Health Canada has granted Vancouver’s Insite supervised drug injection site an exemption to operate for another year, Vancouver Coastal Health announced in a statement today.

Health Minister Terry Lake thanked Health Canada for its “compassionate decision,” saying North America’s only legal drug injection facility is “an important component of our response to substance use and addiction and we continue to support supervised injection along with other harm reduction services.”

Dr. Patricia Daly, the chief medical health officer for Vancouver Coastal Health, said Insite has “drastically improved” health outcomes for clients and the community since it opened in September 2003.

“We know Insite works,” Daly said in the statement. “Thousands of overdose deaths have been prevented, the spread of infectious diseases like HIV and hepatitis C have been reduced and clients can more easily connect to health services like detox and primary health care.”

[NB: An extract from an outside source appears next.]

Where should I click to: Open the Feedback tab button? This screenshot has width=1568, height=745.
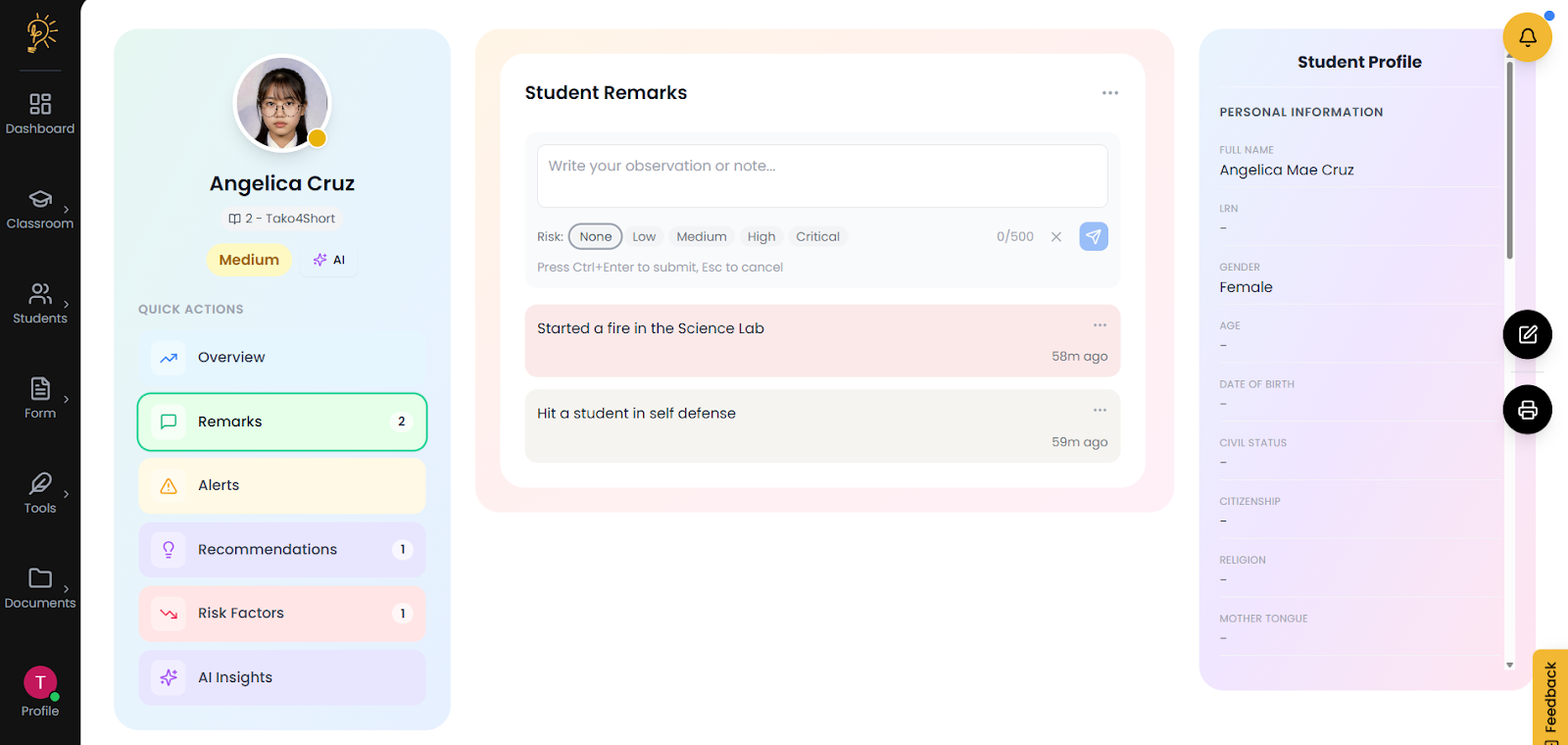1550,698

Since September 2011, the health authority has been required to apply for an annual exemption from Health Canada to operate, despite an earlier B.C. Supreme Court decision saying the facility could operate indefinitely.

News of the exemption comes as the federal government passed Bill C-2, known as the Respect for Communities Act, yesterday in the House of Commons. Health officials and harm reduction advocates have described the bill as setting out an onerous list of criteria that makes opening another injection site in Canada very difficult, if not impossible.